Results indicated that with an increase of L-threonine inclusion rate in diets all intestinal parameters were increased. In contrast, SC supplementation did not affect broiler intestinal morphology (P >0.05). The effects of dietary treatments on cell blood count and antibody titres against Newcastle disease are shown in Table 5. Results indicate that both dietary L-threonine and SC did not affect cell blood count of broilers (P >0.05). Except for an effect of L-threonine on antibody titre at 42 days of age (P <0.05), antibody titres against Newcastle disease were not affected by dietary treatments (P >0.05) (Table 5).

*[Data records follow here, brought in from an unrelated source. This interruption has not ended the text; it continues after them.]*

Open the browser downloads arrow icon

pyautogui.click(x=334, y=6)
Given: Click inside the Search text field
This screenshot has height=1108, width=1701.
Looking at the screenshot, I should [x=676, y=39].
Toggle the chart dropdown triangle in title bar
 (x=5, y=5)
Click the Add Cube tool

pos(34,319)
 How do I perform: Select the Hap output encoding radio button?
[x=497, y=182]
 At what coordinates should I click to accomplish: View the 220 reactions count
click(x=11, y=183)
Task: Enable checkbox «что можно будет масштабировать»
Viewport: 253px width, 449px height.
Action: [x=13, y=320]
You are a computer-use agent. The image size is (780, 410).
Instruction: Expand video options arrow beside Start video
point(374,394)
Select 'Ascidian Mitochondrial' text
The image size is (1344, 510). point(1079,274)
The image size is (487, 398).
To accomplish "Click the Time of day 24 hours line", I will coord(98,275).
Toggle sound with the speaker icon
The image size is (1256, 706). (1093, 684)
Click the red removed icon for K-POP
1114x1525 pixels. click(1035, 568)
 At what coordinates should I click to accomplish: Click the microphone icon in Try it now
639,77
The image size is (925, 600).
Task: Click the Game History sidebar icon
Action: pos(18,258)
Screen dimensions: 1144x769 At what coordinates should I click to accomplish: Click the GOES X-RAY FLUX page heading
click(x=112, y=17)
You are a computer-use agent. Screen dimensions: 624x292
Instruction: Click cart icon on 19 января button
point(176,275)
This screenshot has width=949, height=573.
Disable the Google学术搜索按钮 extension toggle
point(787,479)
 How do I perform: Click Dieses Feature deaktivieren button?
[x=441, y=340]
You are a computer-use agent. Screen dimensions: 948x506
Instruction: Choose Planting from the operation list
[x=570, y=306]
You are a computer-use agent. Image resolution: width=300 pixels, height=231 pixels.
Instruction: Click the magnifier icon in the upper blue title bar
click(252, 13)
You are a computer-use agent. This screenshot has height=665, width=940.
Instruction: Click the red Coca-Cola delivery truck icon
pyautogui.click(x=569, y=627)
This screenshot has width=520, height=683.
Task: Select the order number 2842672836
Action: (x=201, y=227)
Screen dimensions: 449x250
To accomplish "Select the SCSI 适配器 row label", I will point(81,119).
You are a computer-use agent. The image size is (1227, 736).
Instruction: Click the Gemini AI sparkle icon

Use of L-threonine in the broiler diets improved the growth rate in the current study. However, dietary L-threonine and SC had no effect on carcass characteristics. Kidd et al. (2002) demonstrated that the formulation of diets to contain up to 544 g of L-threonine/ton did not affect growth or carcass attributes of commercial broilers. Rosa et al. (2001) found the threonine requirement of the classic strain broiler chick to be 0.69% for body weight gain and 0.68% for feed conversion ratio. Use of L-threonine decreased the crude protein requirements of the birds and reduced dietary crude protein which will improve nitrogen efficiency utilization, reduce nitrogen excretion, improve poultry tolerance to high ambient temperatures and reduce the level of ammonia in litter (Kidd & Kerr, 1996). Dozier et al. (2000) reported that an increase in the concentrations of the dietary threonine to 0.74% optimized live performance of male broilers. The extensive involvement of threonine in the intestinal mucosa and digestive enzymes may be related to its influence on AMEn and growth performance (Dozier et al., 2001). These findings are in agreement with our results in the current experiment. Supplementation of SC had no negative effect on the growth performance in the present study. Some authors reported that diets supplemented with yeast (S. cerevisiae) cell-wall components, can improve the growth performance of chickens (Karaoglu & Durdag, 2005; Zhang et al, 2005). It might be due to the fact that SC decreased the colonization by Escherichia coli and increased Lactobacilli in the chicken gut (Sun & Li, 2001). Several studies demonstrated that SC improved the efficacy of the immune system, improved intestinal lumen health, and increased digestion and absorption of nutrients, which resulted in better performance (Dozier et al., 2001; Kidd et al., 2002).

Results of the current study indicated that dietary L-threonine improved the intestinal morphology of the broilers. However, SC did not influence their intestinal morphology. Mucus consists of high molecular weight glycoproteins and it is known to contain a large proportion of this protein (Carlsted et al, 1993). Because threonine is highly concentrated in proteins directly associated with the gastrointestinal mucosa, as well as digestive enzymes in the lumen necessary for effective nutrient recovery, diets low in threonine may adversely affect the efficiency of nutrient recovery (Dozier et al., 2001).

Blood cell counts and antibody titres against Newcastle disease of broilers were not affected by the dietary treatments in the present study. However, dietary L-threonine increased the antibody titre at 42 days of age. These findings are consistent with results of Kidd et al. (1997) who reported that no differences in cellular immunity, humoral immunity or mortality were observed when broilers were fed an L-threonine supplement. In contrast, Bhargava et al. (1971) reported that the use of L-threonine (0.3% to 1.1% of diet) in chick diets increased the hemagglutination titres against Newcastle disease.

 

Conclusions

In conclusion, the supplementation of L-threonine as a source of threonine in combination with SC improved growth performance and intestinal morphology in broilers. However, dietary treatments had no effect on other traits such as antibody titre and cell blood count in these classes of birds.

 

Acknowledgements

This study was supported by the Mazraeh Nemoneh Company of Gorgan, Gorgan, Iran.